“The Jane Allen it is. I'll go see the Windwards and Greenough.”
Craney was a yellow-looking man at that time, and glad enough when I told him I was going to bring him some fruit, and take passage to Panama, and look after him. Then I bargained with Rickhart for a passage for two.
The next day I went back up to the Helen Mar, and found Stevey Todd had a board fence in front of her, and was charging admission, and he had a new advertisement tacked on the fence.
“Unparalleled Spectacle!” says Stevey Todd's bill-poster. “The Hotel Helen Mar. On her chimneys, with her cellar in the Air! Built in the United States! Exported to South America! Freighted Inland by a Tidal Wave! Stood on her Head by an Earthquake! Only 10 cents!” And he was up on a box himself encouraging the populace, and he seemed to think he had a good business opening. But I says:
“Stevey,” I says, “come off it. We're going to Panama.”
He wanted to argue it was an unparallelled show, but I took him by the suspenders and ran him down to Portate, arguing, and the populace went in free, and we went aboard the Jane Allen. He thought the Helen Mar was a better boat upside down than the Jane Allen any side, and he was right there, for the Jane Allen was full of smells and unhealthiness. But Craney was glad to see us.
We hadn't been a week at sea before her cook came down with ship's fever and died in five days, but Craney picked up a bit for the time. Rickhart came straight for Stevey Todd, and handed him his passage money.
“You're no passenger” he says. “You're a cook. You hear me!” Which appeared like a rash statement, that Stevey Todd wasn't one to take off-hand like that without argument, but Rickhart shoved him into the galley before he got his ideas arranged right.
“You're the Jane Allen's cook,” says Rickhart, and appeared to be right, though his style of argument wasn't what Clyde had trained us to. Stevey Todd had no proper outfit to meet it. The victuals he had to serve up on the Jane Allen was a worriment to his conscience too, being tainted and bad, and by-and-by I came down too with ship's fever, and Craney got sicker again with scurvy.

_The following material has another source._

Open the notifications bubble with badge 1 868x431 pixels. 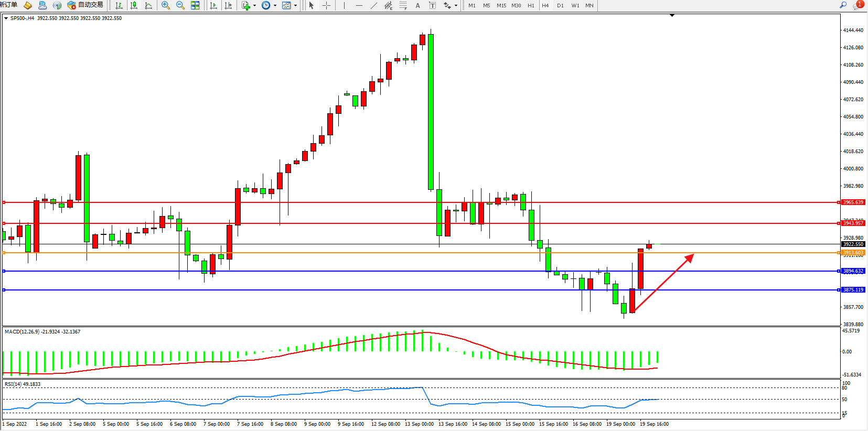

There's a long promontory, that the coasters see on the West Coast of South America near the Line, with a square white tower on a bit of high rock at the head of it. The promontory is called Mituas, and the point, Punta Ananias. That may be because some one ran aground sometime on the sand-bar off the end, and thought it deceitful. Some people say the tower was built as an outlook against pirates long ago, but I judge the facts are everybody has forgotten who built it or what he did it for. It's a lighthouse now. If a man doesn't mind a curve in his view and a few pin-head islands, there's nothing particular to interrupt his view half round the world. The Andes make a jagged line on the east, and ten of them are volcanoes. Those snow mountains and two or three ocean currents got together, and arranged it with the equator that one part of the year should be a good deal like another there, and all the months behave respectful, and the Tower of Ananias have a breeze. It's a handsome position with a picked climate.